* REQUIRED WORK
Repeat the full listing that follows, word for word.

DATA EXCERPTS Block Start

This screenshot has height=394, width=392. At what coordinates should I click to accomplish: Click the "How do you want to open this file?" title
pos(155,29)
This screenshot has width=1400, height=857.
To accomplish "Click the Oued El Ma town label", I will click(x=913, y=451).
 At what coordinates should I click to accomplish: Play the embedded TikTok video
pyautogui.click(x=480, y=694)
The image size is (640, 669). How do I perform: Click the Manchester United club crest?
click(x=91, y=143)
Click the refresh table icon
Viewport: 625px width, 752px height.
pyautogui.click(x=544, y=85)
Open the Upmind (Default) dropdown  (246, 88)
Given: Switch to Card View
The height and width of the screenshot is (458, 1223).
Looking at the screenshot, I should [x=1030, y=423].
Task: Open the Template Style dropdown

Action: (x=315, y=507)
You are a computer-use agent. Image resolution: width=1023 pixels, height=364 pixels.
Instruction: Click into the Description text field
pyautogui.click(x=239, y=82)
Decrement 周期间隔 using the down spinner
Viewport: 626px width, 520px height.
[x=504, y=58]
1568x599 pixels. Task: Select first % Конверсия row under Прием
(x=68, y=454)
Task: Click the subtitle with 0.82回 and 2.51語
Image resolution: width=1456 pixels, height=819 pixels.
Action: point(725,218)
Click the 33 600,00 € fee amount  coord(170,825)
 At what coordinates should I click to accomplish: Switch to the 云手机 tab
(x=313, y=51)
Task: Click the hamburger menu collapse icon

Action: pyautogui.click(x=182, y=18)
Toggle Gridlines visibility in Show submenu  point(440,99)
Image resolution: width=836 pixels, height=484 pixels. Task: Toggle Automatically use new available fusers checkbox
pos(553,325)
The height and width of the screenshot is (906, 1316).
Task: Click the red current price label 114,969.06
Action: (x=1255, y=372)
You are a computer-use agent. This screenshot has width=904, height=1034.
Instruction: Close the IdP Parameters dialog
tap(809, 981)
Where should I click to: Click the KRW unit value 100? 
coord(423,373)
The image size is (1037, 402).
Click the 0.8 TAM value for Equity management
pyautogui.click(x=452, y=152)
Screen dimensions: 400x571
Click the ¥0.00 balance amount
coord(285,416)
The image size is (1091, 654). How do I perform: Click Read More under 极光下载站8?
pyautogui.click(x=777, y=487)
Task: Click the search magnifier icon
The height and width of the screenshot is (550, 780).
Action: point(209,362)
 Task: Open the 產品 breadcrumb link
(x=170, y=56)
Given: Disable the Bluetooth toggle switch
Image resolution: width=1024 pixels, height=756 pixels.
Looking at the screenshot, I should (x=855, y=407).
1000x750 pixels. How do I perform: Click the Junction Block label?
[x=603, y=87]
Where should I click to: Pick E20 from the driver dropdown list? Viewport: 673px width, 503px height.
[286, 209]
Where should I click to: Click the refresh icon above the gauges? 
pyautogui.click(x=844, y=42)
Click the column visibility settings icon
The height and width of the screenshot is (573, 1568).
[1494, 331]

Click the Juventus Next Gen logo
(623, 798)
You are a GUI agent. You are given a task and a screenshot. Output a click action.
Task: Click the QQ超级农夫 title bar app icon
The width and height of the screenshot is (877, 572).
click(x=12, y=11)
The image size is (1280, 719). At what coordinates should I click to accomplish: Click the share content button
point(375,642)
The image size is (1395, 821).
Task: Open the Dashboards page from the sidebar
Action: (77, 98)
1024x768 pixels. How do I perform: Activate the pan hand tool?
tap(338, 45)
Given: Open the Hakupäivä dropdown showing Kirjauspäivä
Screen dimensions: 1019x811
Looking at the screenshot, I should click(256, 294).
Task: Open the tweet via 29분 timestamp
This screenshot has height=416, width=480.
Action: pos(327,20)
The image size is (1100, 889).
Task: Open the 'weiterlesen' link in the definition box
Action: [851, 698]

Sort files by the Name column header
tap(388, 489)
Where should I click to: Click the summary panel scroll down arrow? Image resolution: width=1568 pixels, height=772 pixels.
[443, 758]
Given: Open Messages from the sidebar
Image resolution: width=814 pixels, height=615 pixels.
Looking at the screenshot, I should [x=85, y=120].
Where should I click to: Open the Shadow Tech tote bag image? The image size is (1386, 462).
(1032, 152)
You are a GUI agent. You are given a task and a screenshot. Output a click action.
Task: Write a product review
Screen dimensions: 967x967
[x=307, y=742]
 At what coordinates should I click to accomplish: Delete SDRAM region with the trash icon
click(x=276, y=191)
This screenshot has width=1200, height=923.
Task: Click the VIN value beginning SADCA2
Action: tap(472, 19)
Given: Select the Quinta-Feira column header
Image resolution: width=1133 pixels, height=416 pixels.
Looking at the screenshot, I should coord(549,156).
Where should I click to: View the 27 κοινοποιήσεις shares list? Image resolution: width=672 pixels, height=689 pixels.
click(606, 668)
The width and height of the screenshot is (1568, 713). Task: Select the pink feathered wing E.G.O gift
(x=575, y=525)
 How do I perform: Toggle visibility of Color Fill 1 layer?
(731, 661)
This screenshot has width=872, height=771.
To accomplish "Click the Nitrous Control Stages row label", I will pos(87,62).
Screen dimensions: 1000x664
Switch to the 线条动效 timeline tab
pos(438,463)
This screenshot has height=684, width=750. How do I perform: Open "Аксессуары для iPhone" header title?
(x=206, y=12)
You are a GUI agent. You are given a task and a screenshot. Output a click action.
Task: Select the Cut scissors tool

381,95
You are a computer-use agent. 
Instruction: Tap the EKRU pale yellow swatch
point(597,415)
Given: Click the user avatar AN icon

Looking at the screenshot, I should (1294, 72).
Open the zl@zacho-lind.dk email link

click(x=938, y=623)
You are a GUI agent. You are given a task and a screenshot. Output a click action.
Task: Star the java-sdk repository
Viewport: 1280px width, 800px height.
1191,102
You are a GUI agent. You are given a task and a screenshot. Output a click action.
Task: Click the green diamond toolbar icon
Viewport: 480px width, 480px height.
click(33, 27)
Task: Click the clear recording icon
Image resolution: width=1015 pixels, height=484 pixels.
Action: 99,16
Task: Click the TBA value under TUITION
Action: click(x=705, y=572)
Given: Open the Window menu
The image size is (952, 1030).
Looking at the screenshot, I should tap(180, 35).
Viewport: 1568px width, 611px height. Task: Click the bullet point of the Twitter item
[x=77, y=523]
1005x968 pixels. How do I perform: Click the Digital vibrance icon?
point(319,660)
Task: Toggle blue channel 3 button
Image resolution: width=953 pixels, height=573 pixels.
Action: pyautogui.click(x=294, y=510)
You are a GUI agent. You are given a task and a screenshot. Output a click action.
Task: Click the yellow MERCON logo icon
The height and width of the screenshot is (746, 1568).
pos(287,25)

DATA EXCERPTS Block End

* TASK RESULT
This screenshot has height=394, width=392. At what coordinates should I click to accomplish: Click the "How do you want to open this file?" title
pos(155,29)
This screenshot has width=1400, height=857.
To accomplish "Click the Oued El Ma town label", I will click(x=913, y=451).
 At what coordinates should I click to accomplish: Play the embedded TikTok video
pyautogui.click(x=480, y=694)
The image size is (640, 669). How do I perform: Click the Manchester United club crest?
click(x=91, y=143)
Click the refresh table icon
Viewport: 625px width, 752px height.
pyautogui.click(x=544, y=85)
Open the Upmind (Default) dropdown  (246, 88)
Given: Switch to Card View
The height and width of the screenshot is (458, 1223).
Looking at the screenshot, I should [x=1030, y=423].
Task: Open the Template Style dropdown

Action: (x=315, y=507)
You are a computer-use agent. Image resolution: width=1023 pixels, height=364 pixels.
Instruction: Click into the Description text field
pyautogui.click(x=239, y=82)
Decrement 周期间隔 using the down spinner
Viewport: 626px width, 520px height.
[x=504, y=58]
1568x599 pixels. Task: Select first % Конверсия row under Прием
(x=68, y=454)
Task: Click the subtitle with 0.82回 and 2.51語
Image resolution: width=1456 pixels, height=819 pixels.
Action: point(725,218)
Click the 33 600,00 € fee amount  coord(170,825)
 At what coordinates should I click to accomplish: Switch to the 云手机 tab
(x=313, y=51)
Task: Click the hamburger menu collapse icon

Action: pyautogui.click(x=182, y=18)
Toggle Gridlines visibility in Show submenu  point(440,99)
Image resolution: width=836 pixels, height=484 pixels. Task: Toggle Automatically use new available fusers checkbox
pos(553,325)
The height and width of the screenshot is (906, 1316).
Task: Click the red current price label 114,969.06
Action: (x=1255, y=372)
You are a computer-use agent. This screenshot has width=904, height=1034.
Instruction: Close the IdP Parameters dialog
tap(809, 981)
Where should I click to: Click the KRW unit value 100? 
coord(423,373)
The image size is (1037, 402).
Click the 0.8 TAM value for Equity management
pyautogui.click(x=452, y=152)
Screen dimensions: 400x571
Click the ¥0.00 balance amount
coord(285,416)
The image size is (1091, 654). How do I perform: Click Read More under 极光下载站8?
pyautogui.click(x=777, y=487)
Task: Click the search magnifier icon
The height and width of the screenshot is (550, 780).
Action: point(209,362)
 Task: Open the 產品 breadcrumb link
(x=170, y=56)
Given: Disable the Bluetooth toggle switch
Image resolution: width=1024 pixels, height=756 pixels.
Looking at the screenshot, I should (x=855, y=407).
1000x750 pixels. How do I perform: Click the Junction Block label?
[x=603, y=87]
Where should I click to: Pick E20 from the driver dropdown list? Viewport: 673px width, 503px height.
[286, 209]
Where should I click to: Click the refresh icon above the gauges? 
pyautogui.click(x=844, y=42)
Click the column visibility settings icon
The height and width of the screenshot is (573, 1568).
[1494, 331]

Click the Juventus Next Gen logo
(623, 798)
You are a GUI agent. You are given a task and a screenshot. Output a click action.
Task: Click the QQ超级农夫 title bar app icon
The width and height of the screenshot is (877, 572).
click(x=12, y=11)
The image size is (1280, 719). At what coordinates should I click to accomplish: Click the share content button
point(375,642)
The image size is (1395, 821).
Task: Open the Dashboards page from the sidebar
Action: (77, 98)
1024x768 pixels. How do I perform: Activate the pan hand tool?
tap(338, 45)
Given: Open the Hakupäivä dropdown showing Kirjauspäivä
Screen dimensions: 1019x811
Looking at the screenshot, I should click(256, 294).
Task: Open the tweet via 29분 timestamp
This screenshot has height=416, width=480.
Action: pos(327,20)
The image size is (1100, 889).
Task: Open the 'weiterlesen' link in the definition box
Action: [851, 698]

Sort files by the Name column header
tap(388, 489)
Where should I click to: Click the summary panel scroll down arrow? Image resolution: width=1568 pixels, height=772 pixels.
[443, 758]
Given: Open Messages from the sidebar
Image resolution: width=814 pixels, height=615 pixels.
Looking at the screenshot, I should [x=85, y=120].
Where should I click to: Open the Shadow Tech tote bag image? The image size is (1386, 462).
(1032, 152)
You are a GUI agent. You are given a task and a screenshot. Output a click action.
Task: Write a product review
Screen dimensions: 967x967
[x=307, y=742]
 At what coordinates should I click to accomplish: Delete SDRAM region with the trash icon
click(x=276, y=191)
This screenshot has width=1200, height=923.
Task: Click the VIN value beginning SADCA2
Action: tap(472, 19)
Given: Select the Quinta-Feira column header
Image resolution: width=1133 pixels, height=416 pixels.
Looking at the screenshot, I should coord(549,156).
Where should I click to: View the 27 κοινοποιήσεις shares list? Image resolution: width=672 pixels, height=689 pixels.
click(606, 668)
The width and height of the screenshot is (1568, 713). Task: Select the pink feathered wing E.G.O gift
(x=575, y=525)
 How do I perform: Toggle visibility of Color Fill 1 layer?
(731, 661)
This screenshot has width=872, height=771.
To accomplish "Click the Nitrous Control Stages row label", I will pos(87,62).
Screen dimensions: 1000x664
Switch to the 线条动效 timeline tab
pos(438,463)
This screenshot has height=684, width=750. How do I perform: Open "Аксессуары для iPhone" header title?
(x=206, y=12)
You are a GUI agent. You are given a task and a screenshot. Output a click action.
Task: Select the Cut scissors tool

381,95
You are a computer-use agent. 
Instruction: Tap the EKRU pale yellow swatch
point(597,415)
Given: Click the user avatar AN icon

Looking at the screenshot, I should (1294, 72).
Open the zl@zacho-lind.dk email link

click(x=938, y=623)
You are a GUI agent. You are given a task and a screenshot. Output a click action.
Task: Star the java-sdk repository
Viewport: 1280px width, 800px height.
1191,102
You are a GUI agent. You are given a task and a screenshot. Output a click action.
Task: Click the green diamond toolbar icon
Viewport: 480px width, 480px height.
click(33, 27)
Task: Click the clear recording icon
Image resolution: width=1015 pixels, height=484 pixels.
Action: 99,16
Task: Click the TBA value under TUITION
Action: click(x=705, y=572)
Given: Open the Window menu
The image size is (952, 1030).
Looking at the screenshot, I should tap(180, 35).
Viewport: 1568px width, 611px height. Task: Click the bullet point of the Twitter item
[x=77, y=523]
1005x968 pixels. How do I perform: Click the Digital vibrance icon?
point(319,660)
Task: Toggle blue channel 3 button
Image resolution: width=953 pixels, height=573 pixels.
Action: pyautogui.click(x=294, y=510)
You are a GUI agent. You are given a task and a screenshot. Output a click action.
Task: Click the yellow MERCON logo icon
The height and width of the screenshot is (746, 1568).
pos(287,25)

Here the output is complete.